After the probate judge appoints a personal representative for the estate, the attorney and personal representative continue through a sequence of tasks.

Protect assets. The personal representative (may be a beneficiary) acts as the 'fiduciary' to protect the estate's assets. The personal representative will work with the attorney to determine how separate accounts and investments must be established or maintained.
Accounting , Inventory & Tax Returns. Detailed records of income, expenses and all transactions must be kept so that the personal representative can show assets when you took control, plus income and additional property, less expenses, equals current assets on hand. This information may be used for preparation of tax returns, Inventory to the court and others, and accounting reports.

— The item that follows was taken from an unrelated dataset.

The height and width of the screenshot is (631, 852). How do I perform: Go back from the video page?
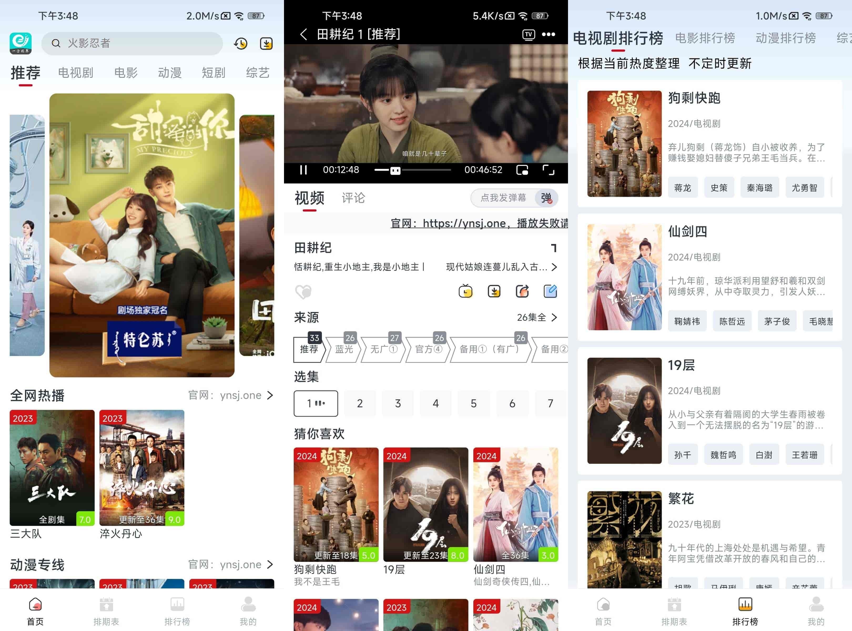click(x=303, y=34)
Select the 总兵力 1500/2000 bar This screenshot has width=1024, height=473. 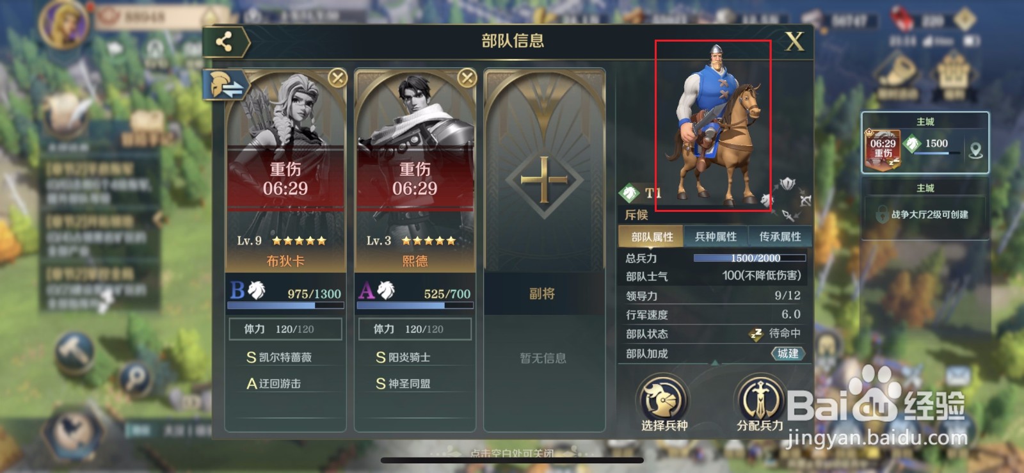749,258
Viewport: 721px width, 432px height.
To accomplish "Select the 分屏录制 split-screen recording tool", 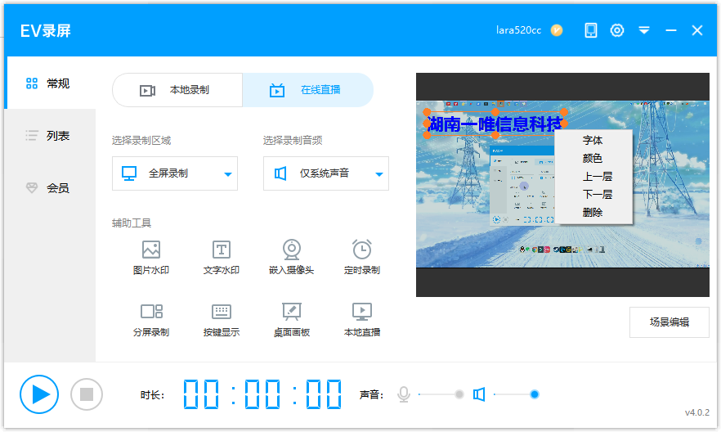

Legal Notices are required - and vary from year to year. It may be necessary to publish Legal Notices (to announce that the estate is being settled) and it may be necessary to send Legal Notices to government agencies and to beneficiaries. The attorney will handle these steps.

Pay creditors. There are detailed procedures for paying bills if the bills or invoices are submitted through the probate procedure.

Determine formalities required or waived by beneficiaries. Usually family beneficiaries do not require formal accounting reports, appraisals, etc. but other beneficiaries (such as charities) require formal reports, additional documentation, more steps in the probate process. The attorney will inform the personal representative.

Determine timing for distributions to beneficiaries. The attorney will inform the personal representative and beneficiaries when there will be partial distributions and when there will be final distributions.

Prepare documents to Petition the probate court to close the estate -- to official state that the personal representative has properly completed his or her duties.